Why smaller films are getting lost in the shuffle at the Toronto International Film Festival.

Before Toronto 2013 kicked off, I made a joke that in honour of the New York political party The Rent Is Too Damn High, that we should call TIFF The Festival Is Too Damn Big – based partially on the number of PR emails I was getting pre-festival.

But during the festival, it didn’t seem like a laughing matter. Of the hundred or so film professionals I spoke to during my week at TIFF, nearly every one was complaining that the festival was too big. Surely the amazing films should be the talking point, not the schedule conflicts. One major US distribution executive told me point blank: “This festival is eating itself.”

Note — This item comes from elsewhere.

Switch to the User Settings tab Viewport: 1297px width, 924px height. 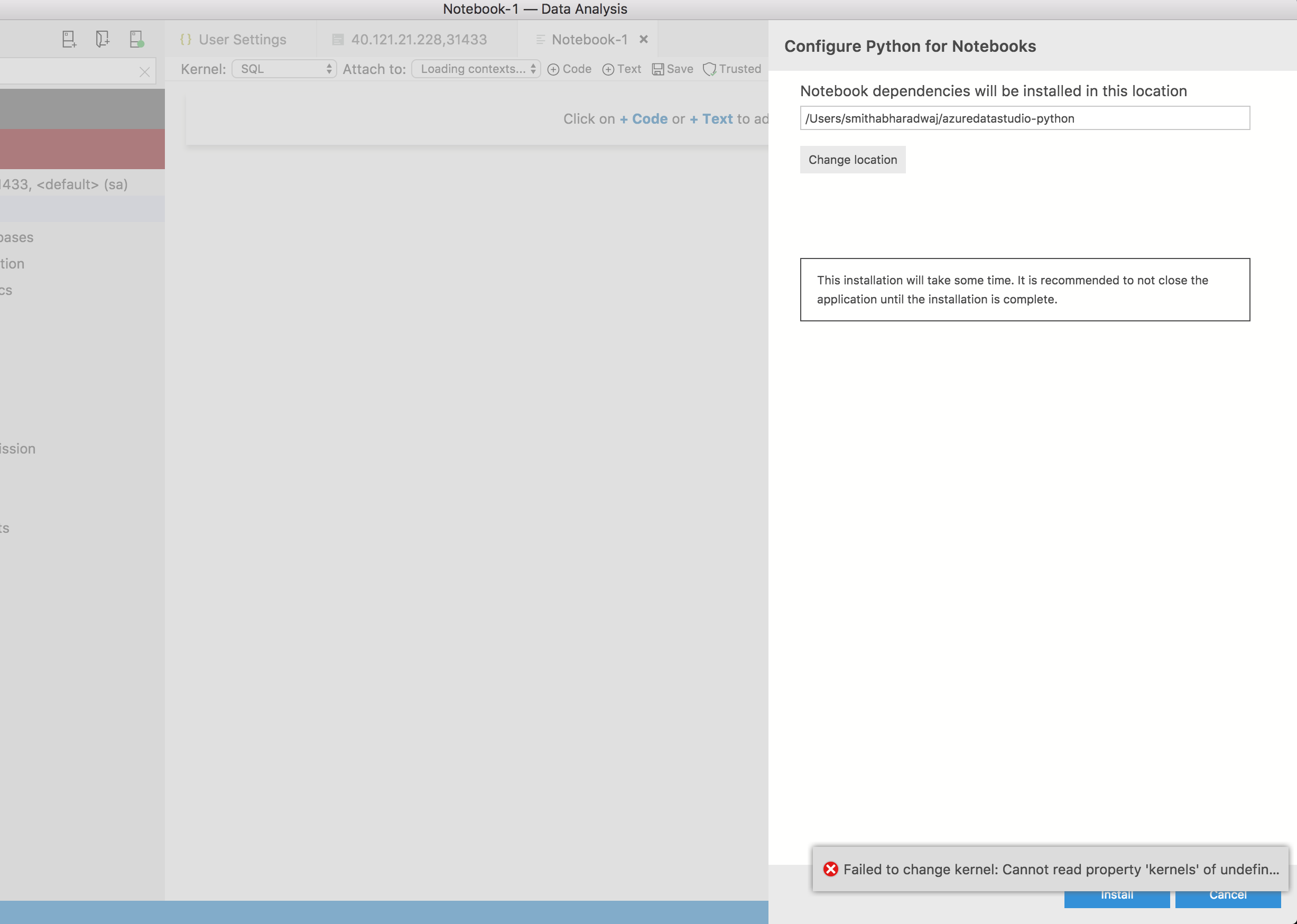(x=241, y=39)
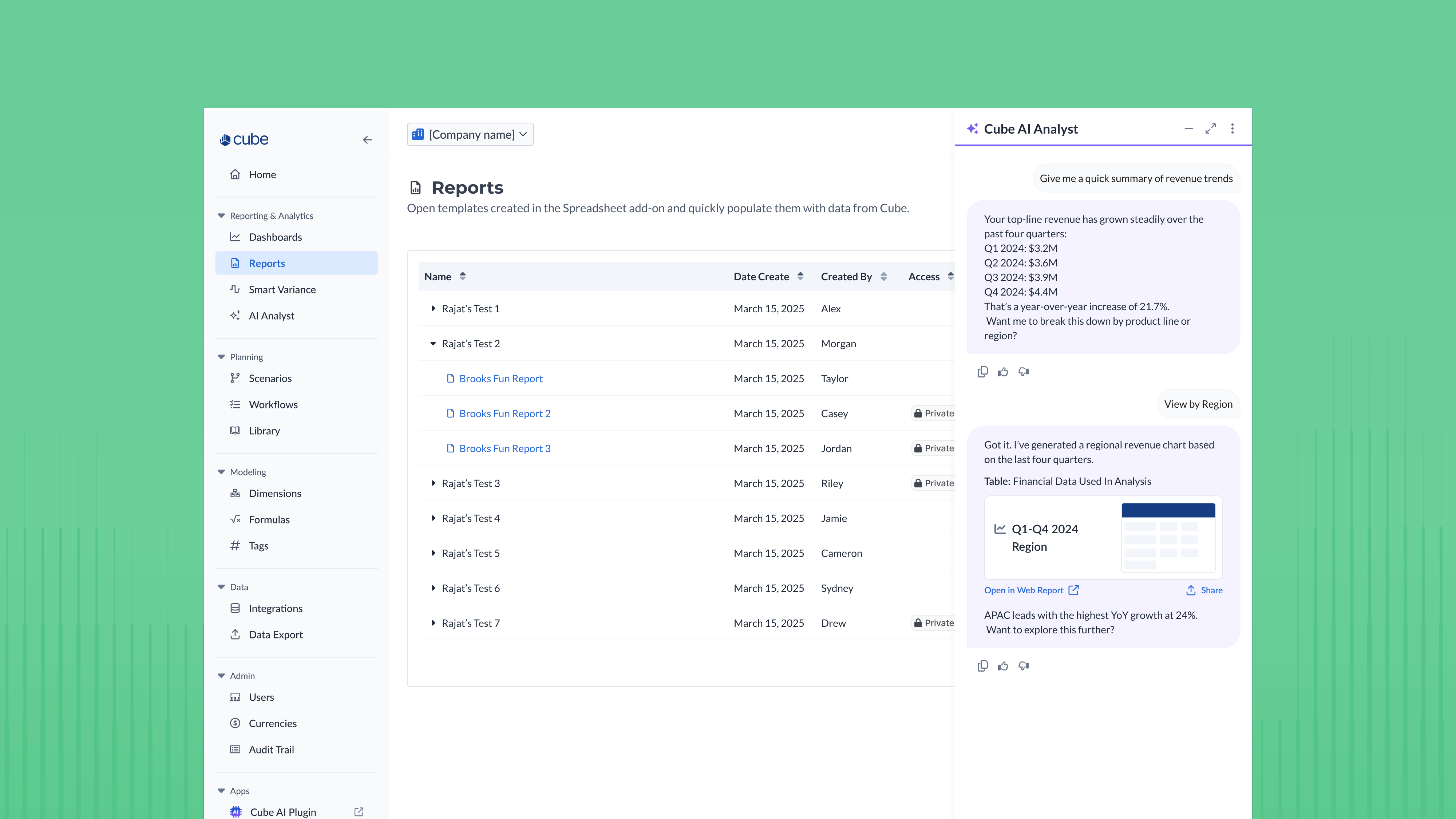Open the Cube AI Analyst three-dot menu
The height and width of the screenshot is (819, 1456).
pos(1232,128)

It now seems the size of the programme is doing a disservice to some filmmakers, and some good films are being lost in the shuffle.

Toronto hosted 289 features, of which 147 were world premieres.

Distributors have sometime three or four films they need to scout in one given time slot (especially over the first weekend). That’s not even including the private market screenings and pitches of forthcoming titles going on in the unofficial market, with those you might as well say they are considering 400+ feature. It’s interesting that the first deal on the ground in Toronto was for a Venice hit with a private screening — Locke — that TIFF programmers passed on. With a programme this big, such omissions seem even more notable.

Scheduling so many films inevitably leads to other clashes – for instance, Creative Scotland backed four new films in the festival, three of them debuted on the same night.

During the first half of the festival, when most industry executives and press are attending, there is simply too much going on at the same time. The last four or five days might feel more relaxed with programming conflicts, but that’s when most industry guests have already left town.

No publication I’ve encountered has the resources to do proper reviews of all those films, or even just all the world premieres. So filmmakers are disappointed if they don’t get reviews.

Let’s say most industry attendees and press feel like they need to concentrate on the top half of those 289 films, that’s 145 films (gulp) – these are the buzzy Midnight Madness films, the Oscar contenders, and those by major international names. The ‘second-tier’ 145 are really struggling to feel important. And in reality the tiers are probably a top 50 and a bottom 239.

I’m not talking about quality, some of these ‘second-tier’ will be as well crafted as the first; I’m just saying they aren’t in the top tier of attention.

By the end of weekend one, I saw a producer of one of those ‘second-tier’ international films, he had given up on getting most publications to review his film during Toronto, he instead just gave me a DVD and said he hoped Screen could review it for its next festival in a month or so. He looked a bit browbeaten.

Publicists working on these second-tier films are now taking on jobs telling filmmakers they can’t guarantee any media coverage — not just reviews but interviews too. That’s sad, but realistic — it’s too hard to cut through the noise of the bigger films and get attention for the discovery titles.

Yes, of course, Toronto is a huge audience-facing festival, and you could argue that the more features it offers to its audience, the better for them. That may be true. But no filmmaker gets into Toronto only wanting to show to a friendly Canadian audience. They want the press and industry attention that comes with being selected for one of the world’s top film festivals.

So what’s the fix? Toronto could play 200 features instead of 300. Or some filmmakers, especially with smaller or foreign-language films, could realize that other smaller festivals would provide a better launch pad if they are looking for industry and press attention.

Toronto is a behemoth and always will be, which is part of its appeal that it’s got so much on offer. It’s also a festival that programmes amazing films, offers impressive infrastructure, great local audiences, and manageable footprint in a film-friendly city that global executives like to visit. At its current size, it’s just a case of too much of a good thing.